▸ **EXERCISE DIRECTIONS**
Search the entries below for the string "timestamp" and give the number of lines that hold it, nothing else.

▸ **SOURCE INFORMATION**
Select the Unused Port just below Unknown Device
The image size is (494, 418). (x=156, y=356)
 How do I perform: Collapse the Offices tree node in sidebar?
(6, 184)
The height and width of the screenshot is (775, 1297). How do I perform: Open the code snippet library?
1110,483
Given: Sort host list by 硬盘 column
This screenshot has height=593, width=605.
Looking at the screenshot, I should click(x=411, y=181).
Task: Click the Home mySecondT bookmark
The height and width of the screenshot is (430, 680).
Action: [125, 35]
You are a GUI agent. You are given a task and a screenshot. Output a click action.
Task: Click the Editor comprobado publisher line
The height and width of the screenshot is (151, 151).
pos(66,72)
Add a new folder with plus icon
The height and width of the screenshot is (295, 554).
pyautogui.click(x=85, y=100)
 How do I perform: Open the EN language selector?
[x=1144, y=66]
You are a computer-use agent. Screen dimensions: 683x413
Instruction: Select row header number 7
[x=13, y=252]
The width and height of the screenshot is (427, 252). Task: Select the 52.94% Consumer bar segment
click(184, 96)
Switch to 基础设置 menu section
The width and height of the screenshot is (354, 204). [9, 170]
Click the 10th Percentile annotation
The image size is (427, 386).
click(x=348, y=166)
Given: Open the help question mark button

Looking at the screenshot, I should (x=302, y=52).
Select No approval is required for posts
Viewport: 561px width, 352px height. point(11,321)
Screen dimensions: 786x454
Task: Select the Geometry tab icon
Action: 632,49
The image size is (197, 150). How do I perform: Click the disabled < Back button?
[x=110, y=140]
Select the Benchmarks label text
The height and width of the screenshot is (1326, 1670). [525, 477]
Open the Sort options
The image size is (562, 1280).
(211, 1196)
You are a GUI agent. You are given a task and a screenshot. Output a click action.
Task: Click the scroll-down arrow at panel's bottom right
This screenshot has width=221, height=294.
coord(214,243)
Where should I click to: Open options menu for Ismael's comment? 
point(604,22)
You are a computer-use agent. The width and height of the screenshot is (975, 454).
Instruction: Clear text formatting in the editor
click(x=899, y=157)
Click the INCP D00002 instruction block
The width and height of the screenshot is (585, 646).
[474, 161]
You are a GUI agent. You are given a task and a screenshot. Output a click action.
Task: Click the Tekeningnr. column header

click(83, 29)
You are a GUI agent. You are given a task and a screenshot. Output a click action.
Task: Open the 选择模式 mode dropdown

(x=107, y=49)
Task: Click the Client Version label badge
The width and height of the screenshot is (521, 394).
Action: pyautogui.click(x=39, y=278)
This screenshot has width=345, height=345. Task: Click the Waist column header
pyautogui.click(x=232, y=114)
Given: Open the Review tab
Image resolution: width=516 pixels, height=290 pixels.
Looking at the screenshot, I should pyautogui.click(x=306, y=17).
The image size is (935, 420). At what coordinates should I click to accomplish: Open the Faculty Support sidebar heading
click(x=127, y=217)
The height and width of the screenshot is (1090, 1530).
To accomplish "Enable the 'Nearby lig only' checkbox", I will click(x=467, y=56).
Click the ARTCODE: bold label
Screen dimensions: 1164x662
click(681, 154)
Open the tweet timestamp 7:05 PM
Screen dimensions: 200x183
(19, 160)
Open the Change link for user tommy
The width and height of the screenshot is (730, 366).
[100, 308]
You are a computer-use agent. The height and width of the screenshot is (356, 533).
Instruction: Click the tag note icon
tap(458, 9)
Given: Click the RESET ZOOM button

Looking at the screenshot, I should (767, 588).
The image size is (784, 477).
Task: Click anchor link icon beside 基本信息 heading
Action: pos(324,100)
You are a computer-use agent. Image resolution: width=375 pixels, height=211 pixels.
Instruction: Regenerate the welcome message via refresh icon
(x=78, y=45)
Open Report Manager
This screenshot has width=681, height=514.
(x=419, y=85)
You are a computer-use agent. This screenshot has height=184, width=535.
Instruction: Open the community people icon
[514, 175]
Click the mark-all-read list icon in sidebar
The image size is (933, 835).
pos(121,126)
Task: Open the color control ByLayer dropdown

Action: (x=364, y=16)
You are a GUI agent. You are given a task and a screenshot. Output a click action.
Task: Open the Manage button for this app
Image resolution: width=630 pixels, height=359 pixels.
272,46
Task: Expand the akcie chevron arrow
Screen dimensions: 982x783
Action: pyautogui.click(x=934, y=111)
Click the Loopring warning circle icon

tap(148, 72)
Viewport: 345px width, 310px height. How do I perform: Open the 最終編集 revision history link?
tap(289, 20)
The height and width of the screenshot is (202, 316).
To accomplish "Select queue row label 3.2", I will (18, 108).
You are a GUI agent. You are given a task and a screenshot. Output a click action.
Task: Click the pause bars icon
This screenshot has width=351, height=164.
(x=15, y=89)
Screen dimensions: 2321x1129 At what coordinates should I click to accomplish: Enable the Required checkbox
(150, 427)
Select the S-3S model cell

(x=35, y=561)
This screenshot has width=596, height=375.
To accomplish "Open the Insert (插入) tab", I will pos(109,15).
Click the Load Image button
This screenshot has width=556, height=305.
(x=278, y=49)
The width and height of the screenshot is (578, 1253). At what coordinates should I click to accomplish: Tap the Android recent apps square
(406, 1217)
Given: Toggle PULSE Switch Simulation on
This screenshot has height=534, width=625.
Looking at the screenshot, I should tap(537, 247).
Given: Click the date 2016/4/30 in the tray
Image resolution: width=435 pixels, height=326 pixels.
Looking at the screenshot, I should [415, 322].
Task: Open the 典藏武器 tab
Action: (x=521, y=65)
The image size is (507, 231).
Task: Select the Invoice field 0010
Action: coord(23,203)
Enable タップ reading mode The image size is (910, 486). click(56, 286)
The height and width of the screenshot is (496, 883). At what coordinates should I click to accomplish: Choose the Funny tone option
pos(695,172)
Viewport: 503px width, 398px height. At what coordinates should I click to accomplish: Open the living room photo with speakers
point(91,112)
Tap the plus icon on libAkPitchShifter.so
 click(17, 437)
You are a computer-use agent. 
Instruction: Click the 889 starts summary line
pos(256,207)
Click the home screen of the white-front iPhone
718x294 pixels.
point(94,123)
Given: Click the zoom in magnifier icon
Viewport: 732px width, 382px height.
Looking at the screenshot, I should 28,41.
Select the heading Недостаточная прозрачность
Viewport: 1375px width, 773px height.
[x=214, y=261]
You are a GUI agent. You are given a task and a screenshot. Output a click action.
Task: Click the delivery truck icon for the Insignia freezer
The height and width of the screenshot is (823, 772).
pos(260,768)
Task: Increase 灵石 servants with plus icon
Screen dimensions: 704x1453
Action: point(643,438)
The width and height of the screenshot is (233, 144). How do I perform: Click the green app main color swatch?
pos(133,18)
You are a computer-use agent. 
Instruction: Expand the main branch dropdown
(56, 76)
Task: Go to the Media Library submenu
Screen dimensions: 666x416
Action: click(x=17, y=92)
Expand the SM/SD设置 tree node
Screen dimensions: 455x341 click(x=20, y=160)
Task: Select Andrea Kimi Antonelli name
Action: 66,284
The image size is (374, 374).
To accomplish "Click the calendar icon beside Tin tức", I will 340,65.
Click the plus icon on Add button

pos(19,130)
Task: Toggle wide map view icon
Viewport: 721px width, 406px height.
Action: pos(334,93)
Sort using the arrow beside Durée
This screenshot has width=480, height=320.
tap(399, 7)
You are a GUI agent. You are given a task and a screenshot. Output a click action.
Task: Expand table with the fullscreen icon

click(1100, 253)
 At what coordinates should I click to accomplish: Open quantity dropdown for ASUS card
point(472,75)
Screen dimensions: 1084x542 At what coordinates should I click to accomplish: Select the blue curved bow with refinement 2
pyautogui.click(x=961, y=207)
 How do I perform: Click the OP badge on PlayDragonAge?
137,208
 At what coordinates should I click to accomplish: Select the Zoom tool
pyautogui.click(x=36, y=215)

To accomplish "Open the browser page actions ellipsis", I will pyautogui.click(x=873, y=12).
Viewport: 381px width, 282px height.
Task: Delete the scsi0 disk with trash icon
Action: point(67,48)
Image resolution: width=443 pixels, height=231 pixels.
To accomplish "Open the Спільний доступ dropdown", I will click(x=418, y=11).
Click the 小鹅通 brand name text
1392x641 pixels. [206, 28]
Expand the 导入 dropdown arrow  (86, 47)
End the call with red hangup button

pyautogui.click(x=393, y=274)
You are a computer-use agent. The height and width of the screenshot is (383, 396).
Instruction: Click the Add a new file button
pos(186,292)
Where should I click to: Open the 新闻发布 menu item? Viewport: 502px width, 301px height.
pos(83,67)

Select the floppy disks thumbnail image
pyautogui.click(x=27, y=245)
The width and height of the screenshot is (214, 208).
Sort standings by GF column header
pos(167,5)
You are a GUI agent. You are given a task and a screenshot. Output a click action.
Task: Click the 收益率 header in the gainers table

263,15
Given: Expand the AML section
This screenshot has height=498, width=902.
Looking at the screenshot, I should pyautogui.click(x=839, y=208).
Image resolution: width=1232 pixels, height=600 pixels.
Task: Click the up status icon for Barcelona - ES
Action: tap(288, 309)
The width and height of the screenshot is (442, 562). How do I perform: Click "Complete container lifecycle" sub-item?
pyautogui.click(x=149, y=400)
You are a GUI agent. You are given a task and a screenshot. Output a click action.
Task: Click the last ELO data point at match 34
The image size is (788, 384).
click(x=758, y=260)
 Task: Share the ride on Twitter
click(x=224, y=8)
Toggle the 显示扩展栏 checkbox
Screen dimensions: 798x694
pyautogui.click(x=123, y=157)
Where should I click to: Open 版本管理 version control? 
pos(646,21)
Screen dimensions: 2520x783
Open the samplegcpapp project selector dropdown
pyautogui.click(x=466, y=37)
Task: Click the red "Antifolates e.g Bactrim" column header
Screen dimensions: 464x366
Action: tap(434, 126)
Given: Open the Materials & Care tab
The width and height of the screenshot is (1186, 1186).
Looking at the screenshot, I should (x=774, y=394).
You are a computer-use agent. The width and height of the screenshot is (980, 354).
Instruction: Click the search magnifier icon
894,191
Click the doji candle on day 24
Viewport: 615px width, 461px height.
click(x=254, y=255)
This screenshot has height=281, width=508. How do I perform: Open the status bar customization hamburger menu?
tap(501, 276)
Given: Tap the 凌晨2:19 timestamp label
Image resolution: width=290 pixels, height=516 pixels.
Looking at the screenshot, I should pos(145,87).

▸ **EXERCISE OUTPUT**
2